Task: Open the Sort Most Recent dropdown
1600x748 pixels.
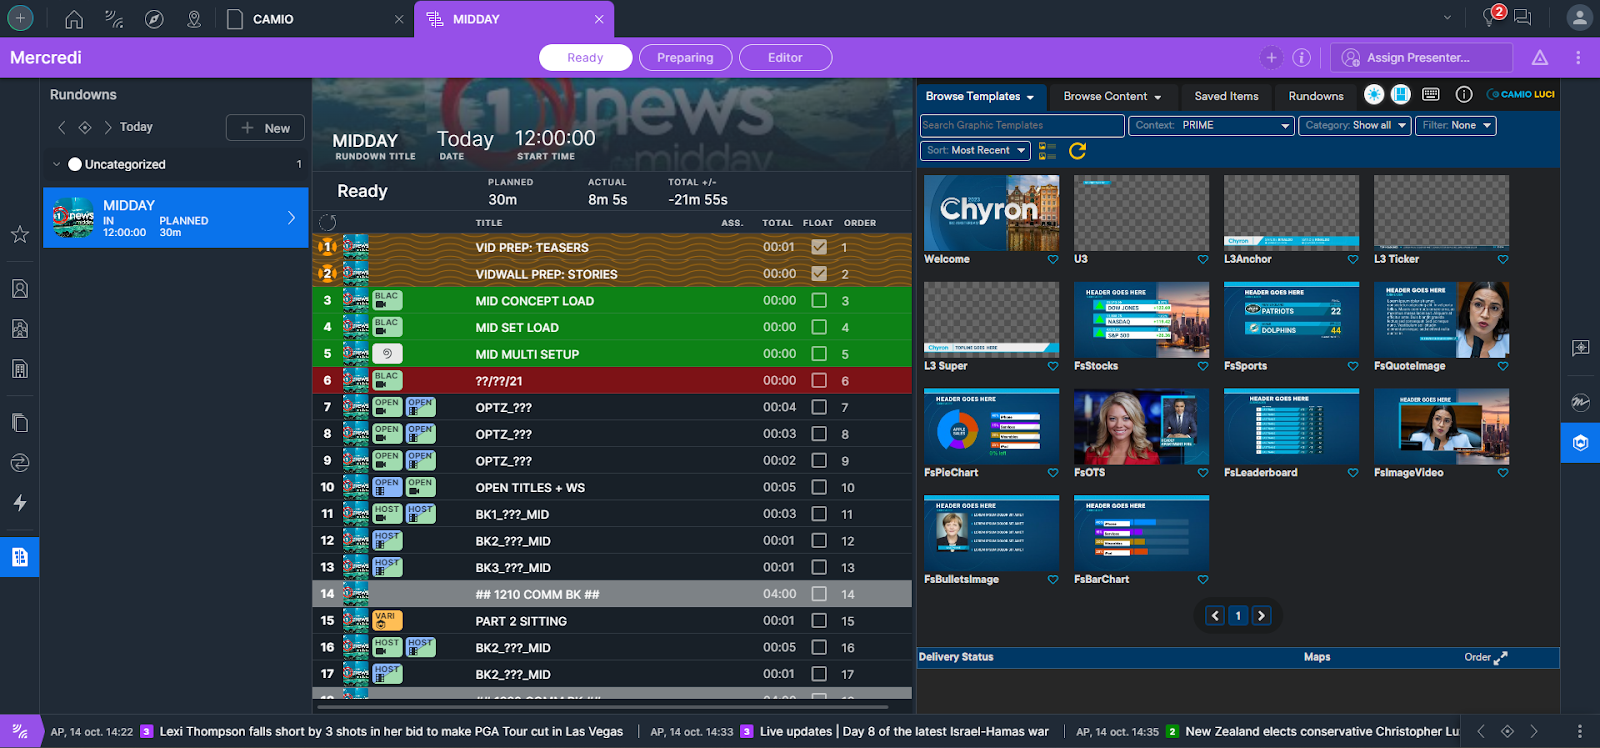Action: tap(975, 150)
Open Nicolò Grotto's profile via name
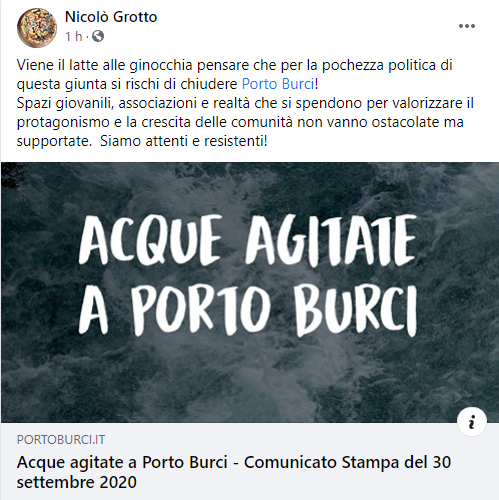Viewport: 499px width, 500px height. (111, 17)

## Task directions
Copy out the text of the entries above word for word, and leave the pictures out.

## Full response
Task: Open the Sort Most Recent dropdown
1600x748 pixels.
Action: tap(975, 150)
Open Nicolò Grotto's profile via name
Viewport: 499px width, 500px height. (111, 17)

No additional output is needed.